Stop Working with so Many Huge Files

pishoyg commented 1 month ago

The size of your repo is growing exponentially. This is undesirable.

Consider chunking large files, such as the TSVs used for the dictionaries. The current pipeline writes a new version of a tens-of-megabytes-sized if even a single character has changed! (This could also speed up your pipelines.)

Consider also removing redundant formats. Maybe the flashcards don't need to be in a TSV, and the one-card HTMLs suffice.

pishoyg commented 1 month ago

Note: The nice thing about TSV's is that chunking and gluing them together is quite straightforward! And this is the dominant format in your repo.

Besides your TSV's, you have:

Bible:

Input JSON
output/html/
output/epub/
output/txt/

KELLIA:

Input XML

Crum:

output/mobi (XHTML)

copticsite.com:

XLSX

Flashcards:

HTML
Anki

Kindle:

Mobi

pishoyg commented 1 month ago

Here is where you use TSV's:

As outputs of your dictionary/* pipelines.
As input to the Crum pipeline (coptwrd.tsv, coptdrv.tsv, notes.tsv, and marcion_dawoud.tsv).
As output of your flashcards pipeline. (You recently disabled that to save space.

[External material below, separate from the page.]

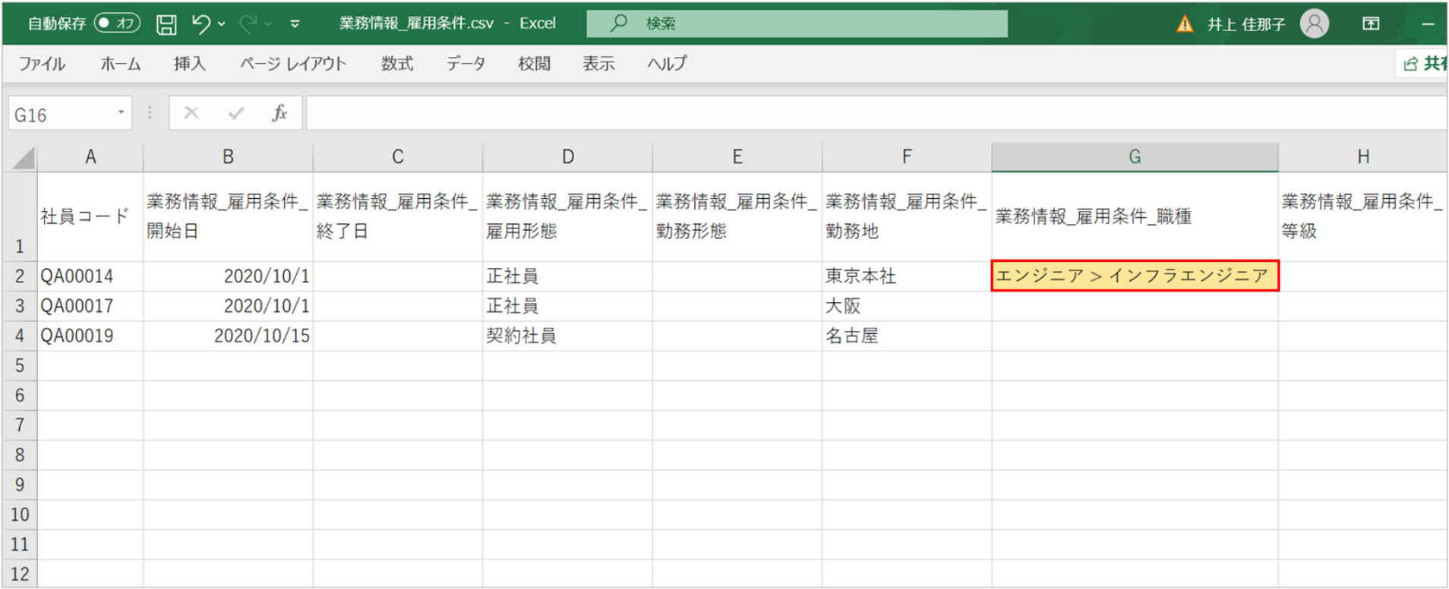The image size is (1449, 589).
Task: Select the yellow highlighted cell G2
Action: coord(1135,276)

We will likely implement a similar timestamp tracking mechanism for the HTML files.)

pishoyg commented 1 month ago

Note: The most pressing files are the ones under dictionary/marcion.sourceforge.net/data/output/tsv/. These change quite often, and their size is considerable.

pishoyg commented 1 month ago

TSV's are too large, HTML's are too many. We should find something in between.

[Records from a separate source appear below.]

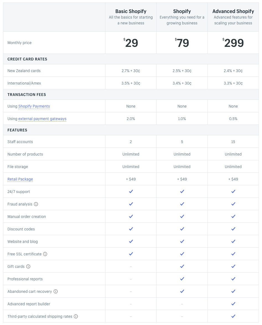Click the Website and blog checkmark under Basic Shopify
The image size is (262, 325).
(131, 241)
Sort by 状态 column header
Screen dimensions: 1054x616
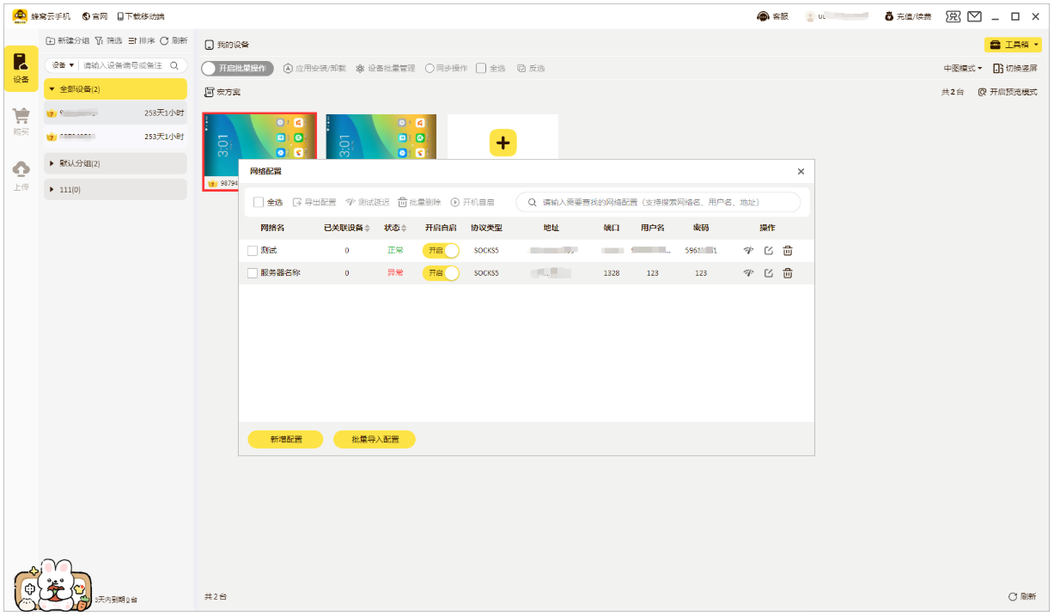point(395,228)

Idea: Define a tsvs format, which is simply a directory containing many TSV's that need to get concatenated.

Here is a nice way to implement write_tsvs:

CHUNK_SIZE = 100
def write_tsvs(df: pd.DataFrame, tsvs: str, zfill: int = 0) -> None:
  boundaries = list(range(CHUNK_SIZE, len(df.index), CHUNK_SIZE))
  zfill = zfill or len(str(len(boundaries) + 2))
  for idx, chunk in enumerate(np.array_split(df, boundaries)):
      chunk.to_csv(os.path.join(tsvs, str(idx).zfill(zfill) + ".tsv"), sep="\t", index=False)

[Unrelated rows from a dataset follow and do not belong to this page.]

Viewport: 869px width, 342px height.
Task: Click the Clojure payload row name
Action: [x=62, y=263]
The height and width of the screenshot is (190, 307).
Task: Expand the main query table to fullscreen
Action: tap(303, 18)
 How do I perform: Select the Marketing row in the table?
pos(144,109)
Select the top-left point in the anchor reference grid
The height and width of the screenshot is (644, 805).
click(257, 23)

pishoyg commented 1 month ago

TODO:

Go over the large files listed above, run du --apparent-size --human-readable against them, and put the results here.
Highlight the ones that are actively being developed.
Define the logic for the new tsvs format in a new utils package that lives right under your root directory.
Write and read the problematic files in tsvs.
Move to the backlog, and revisit when another problematically large file starts receiving active attention.

pishoyg commented 1 month ago

The tsvs format is a success!

pishoyg commented 1 month ago

$duash dictionary/marcion.sourceforge.net/data/marcion-input/*
1014K   dictionary/marcion.sourceforge.net/data/marcion-input/coptdrv.tsv
746K    dictionary/marcion.sourceforge.net/data/marcion-input/coptwrd.tsv

I think it's OK to keep this in TSV format in order to be able to diff it against the raw data and list the typo fixes, the size is not that large. (Though you could probably use difftool to diff two directories, look into this!)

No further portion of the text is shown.